LAVARSI O NON LAVARSI ?
In genere il modo di considerare l'acqua si è fondato sui riti di purificazione e l'acqua è spesso stata presa a simbolo di purezza, tuttavia non mancano testi letterari e pregiudizi popolari che ne sottolineano invece gli aspetti negativi.
Nel Settecento si pensava che il lungo contatto con l'acqua ostruisse i pori, evitasse la traspirazione e rendesse il sangue denso, provocando come conseguenza l'amenorrea, cioè la mancanza di mestruazioni. In questo modo si spiegavano i disturbi delle lavandaie e delle contadine che lavoravano nella macerazione della canapa e del lino. A tutte le donne quindi, per molto tempo, è stato consigliato di non fare pediluvi e di non lavarsi durante le mestruazioni.

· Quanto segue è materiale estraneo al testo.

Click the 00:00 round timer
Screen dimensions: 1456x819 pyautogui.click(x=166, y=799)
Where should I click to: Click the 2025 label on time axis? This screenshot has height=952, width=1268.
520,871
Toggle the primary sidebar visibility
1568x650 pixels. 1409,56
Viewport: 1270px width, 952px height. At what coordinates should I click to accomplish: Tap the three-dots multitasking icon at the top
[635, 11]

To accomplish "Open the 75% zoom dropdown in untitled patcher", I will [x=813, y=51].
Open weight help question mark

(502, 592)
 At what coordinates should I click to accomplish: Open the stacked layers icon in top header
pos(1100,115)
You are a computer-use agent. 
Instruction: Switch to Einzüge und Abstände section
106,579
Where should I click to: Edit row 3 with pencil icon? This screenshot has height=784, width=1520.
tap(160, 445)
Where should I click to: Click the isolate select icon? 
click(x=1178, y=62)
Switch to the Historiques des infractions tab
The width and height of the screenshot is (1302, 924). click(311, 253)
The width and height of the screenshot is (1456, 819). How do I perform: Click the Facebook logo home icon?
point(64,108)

Inoltre per molti secoli, dopo l'abbandono dell'abitudine del bagno che era stata tipica dei Romani, la pulizia del corpo è stata considerata riservata alle prostitute;
L'igiene femminile è stata a lungo un parametro per dare giudizi sulla condotta morale delle donne: se sporche erano certamente oneste, se pulite certamente prostitute. Per le donne oneste infatti non c'era alcun bisogno di lavarsi, anzi, riservare cura al proprio corpo era considerato peccaminoso.
Per lunghi secoli la medicina ha attribuito all'umidità dell'acqua una valenza negativa, accusandola di aprire i pori e quindi di aprire la via alle infezioni dall'esterno.
Nel medioevo l'etichetta prescriveva di lavarsi la faccia ogni mattina, ma non faceva mai riferimento a bagni completi.
Dal XVI sec., quando la peste si ripresenta con regolarità, l'acqua viene accusata di ogni nefandezza; fare il bagno debilita e quindi espone al rischio di malattie per cui, chi proprio vuole lavarsi, almeno limiti i danni prendendo precauzioni, come ad esempio non uscire di casa per alcuni giorni ed osservare riposo assoluto. Certamente non si lavino mai bambini! La pulizia del corpo è affidata alla "pulizia secca", cioè al cambio dei vestiti, secondo il principio per cui una camicia pulita corrisponde ad un bagno. In realtà poi alla paura di malattie si accompagna a lungo la paura del peccato, in quanto l'igiene personale presuppone la vista ed il contatto con parti del corpo e quindi espone a rischi morali.
Solo a partire dal Settecento cominciano a diffondersi pratiche igieniche, e solo nell' aristocrazia; l'abitudine alla pulizia si diffonderà tra i ceti popolari nel tardo Ottocento, un po' per imitazione, un po' perchè solo quando l'acqua sarà convogliata all'interno delle abitazioni perderà le caratteristiche di elemento prezioso e costoso riservato a pochi. D'altra parte solo un ambiente che permette di lavarsi senza una forzata promiscuità può rendere il bagno un'abitudine.
In Italia, fino alla fine degli anni cinquanta, fare il bagno risultava problematico per la mancanza di ambienti idonei e per l'assenza di un impianto di riscaldamento; in genere l'ambiente usato era la cucina e non era infrequente che la stessa acqua servisse per più persone.
Questo per quanto riguarda l'uso igienico dell'acqua, ma anche come bevanda l'acqua ha spesso suscitato sospetti e rifiuto. Molti proverbi popolari esaltano il vino come antidoto alle più svariate malattie e attribuiscono all'acqua il potere di accorciare la vita e di provocare malinconia e tristezza. Anche molti medici, fino all'Ottocento, individuavano nelle sostanze contenute nell'acqua le responsabili di molte malattie come il cretinismo, il gozzo, le febbri "miasmatiche", e queste credenze per secoli hanno condizionato la cultura e la vita quotidiana delle popolazioni. Credenze inconcepibili, alla luce delle nostre conoscenze scientifiche, ma ineccepibili, se si considerano i rischi delle malattie gastroenteriche che si trasmettono attraverso l'acqua contaminata o il rischio di contrarre malaria nelle zone con acque stagnanti.